しかし、大学に進んでも、かるがも団地を旗揚げしても、なかなかそのイメージを形にできる機会は訪れませんでした。大学にしろ劇団にしろ、恋愛主軸の劇をするには、今一つカラーが違う気がしていたのでした。

と、そんな中でお話をいただいたのが2020年。これはまたとない機会だと飛びつきました。コロナ禍に入って最初の初夏に、アパートにひきこもりながら淡々と書きました。当時はちょうど職場が切り替わるタイミングで一か月くらいほぼ無職状態でして。真昼間から一日中台本に向き合えるというのは(無収入なのはさておき)とても豊かな時間でした。

久しぶりに読み返してみると、今よりは技術的に拙い部分はありつつも、一行一行にちゃんと時間をかけて考えた痕跡がみてとれました。ト書きの細かさとかも。
3年も前に書いたものって、だいぶこっぱずかしいことが多いのですが、当時の自分が振り絞ってくれていたので、割とするする読み返せました。

「”好きという気持ちだけではやっていけない”恋の話」です。
自分が時に抱く恋愛感情というものに対して、なんだか、なんだかなぁ、と思っていたのですかね…2020年は…。まぁそんな痒い時期もあるよね…。

ご依頼いただいた演出のいち。

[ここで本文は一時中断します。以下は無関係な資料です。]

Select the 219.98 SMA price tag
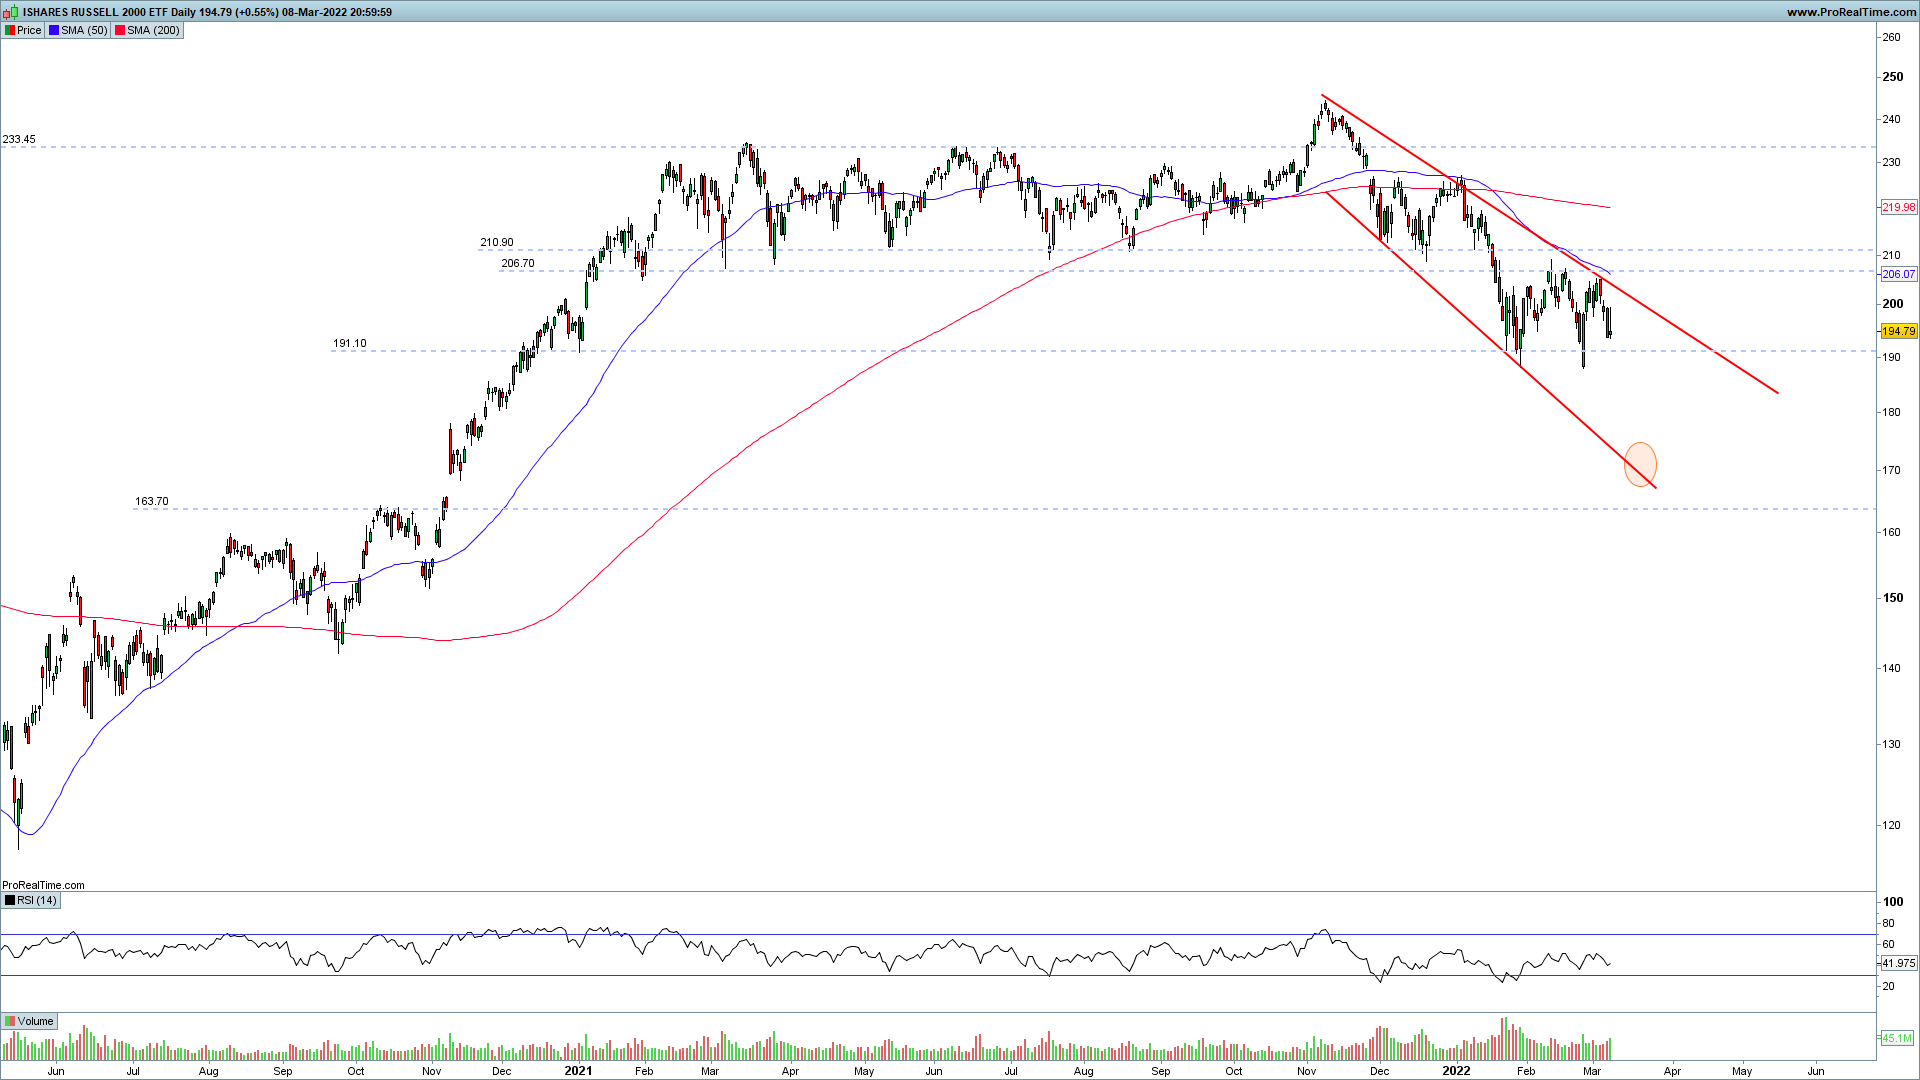The width and height of the screenshot is (1920, 1080). pyautogui.click(x=1898, y=207)
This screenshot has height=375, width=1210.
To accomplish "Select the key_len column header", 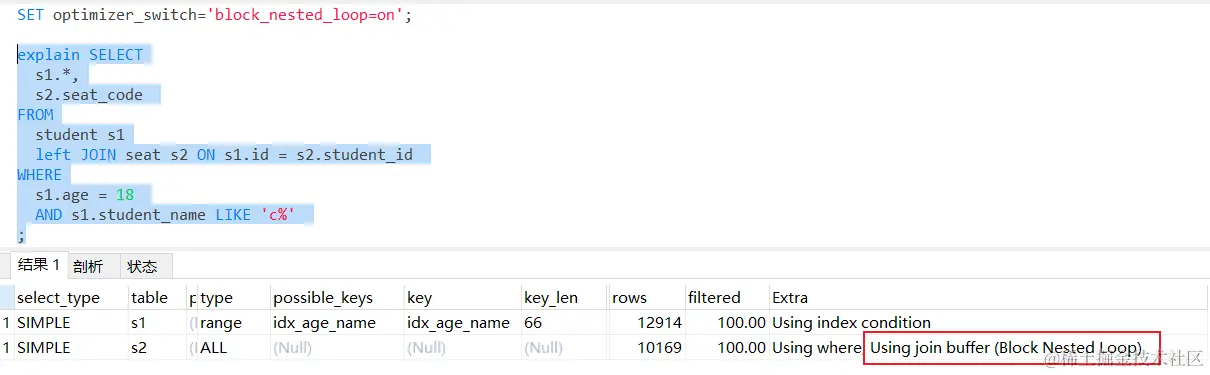I will point(550,297).

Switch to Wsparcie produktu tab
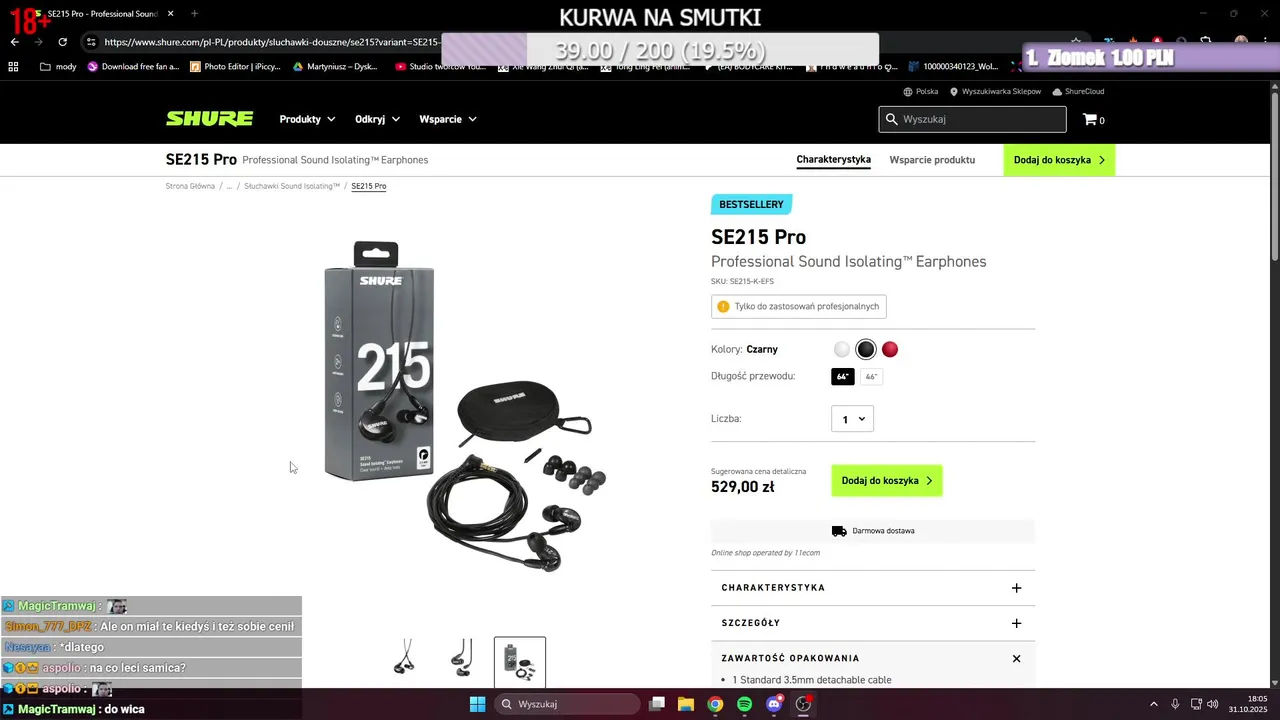tap(932, 160)
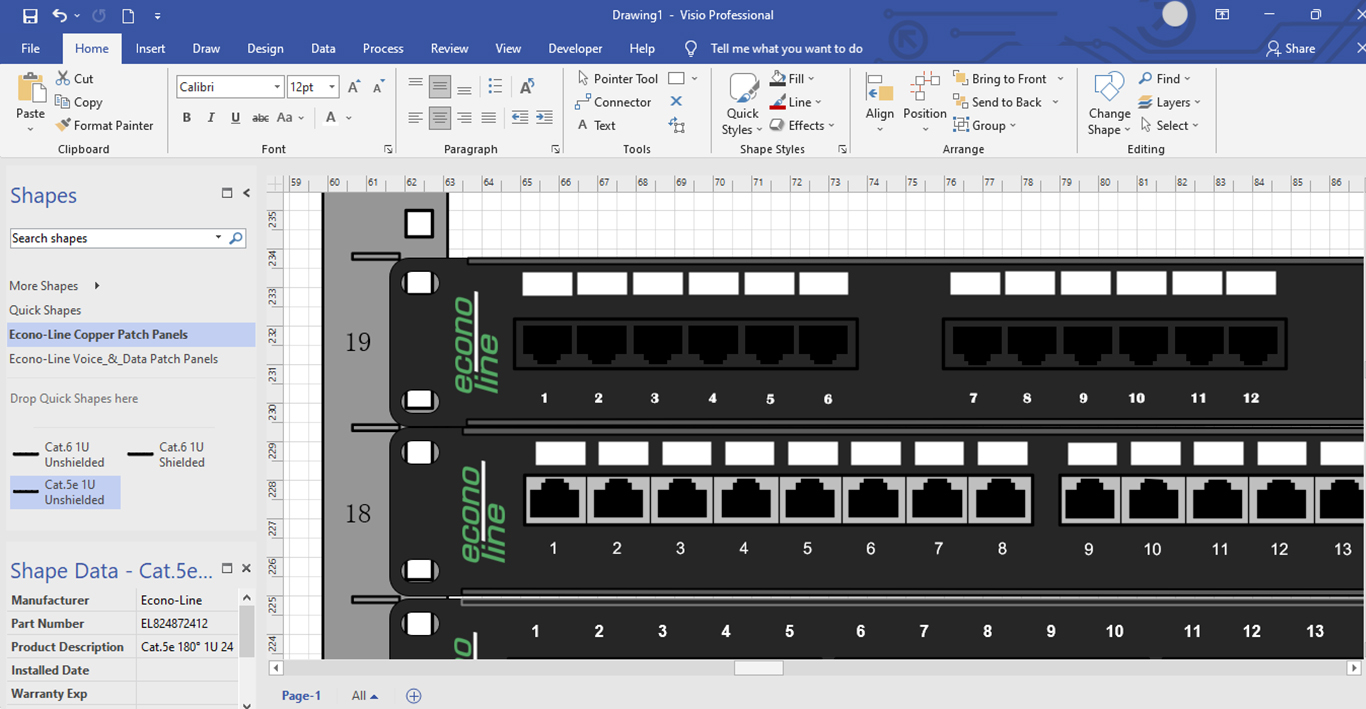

さん、拙作を立体化・最大化してくださって素敵な演劇に仕上げてくださったキャスト・スタッフの皆様、ご来場いただいたお客様、そしてこの拙作を購入いただいた皆様、本当にありがとうございます。よろしければどこかで感想を聞かせてもらえると嬉しいです。

藤田恭輔


『なにがたりない』(2023年版)上演台本

作:藤田恭輔

【登場人物】 
三船悠作 (みふね ゆうさく・22)
日比野かなえ (ひびの かなえ・22)
笠松玖海 (かさまつ くみ・20)
守利梢 (もうり こずえ・22)
浅香紘明 (あさか ひろあき・24)
緒川璃美佳 (おがわ りみか・24)
矢吹瑛介 (やぶき えいすけ・22)

梢の上司
店員
悠作の上司

第一幕

○常盤公園(夜)

   2023年7月。
   夜の公園。
   蝉の鳴き声が聴こえている。
   舞台上、ゆっくりと明転していく。
   大学生の三船悠作(21)と、恋人の守利梢(21)がいる。
   手持ち花火をしながらはしゃぐ梢。
   梢をカメラで撮っている悠作。

梢 はやく!はやく撮って!(花火を悠作に向ける)
悠作 あぶなっ、あぶないって!(笑)
梢 (花火の火が消えてしまう)あーもう遅いから消えちゃったじゃん
悠作 そんな急に撮ってって言われてもさ

   悠作、ベンチに座って缶ビールを飲む。
   梢、花火をバケツに入れようとすると、
   少し離れた所に紫陽花の花が一輪咲いているのを見つける。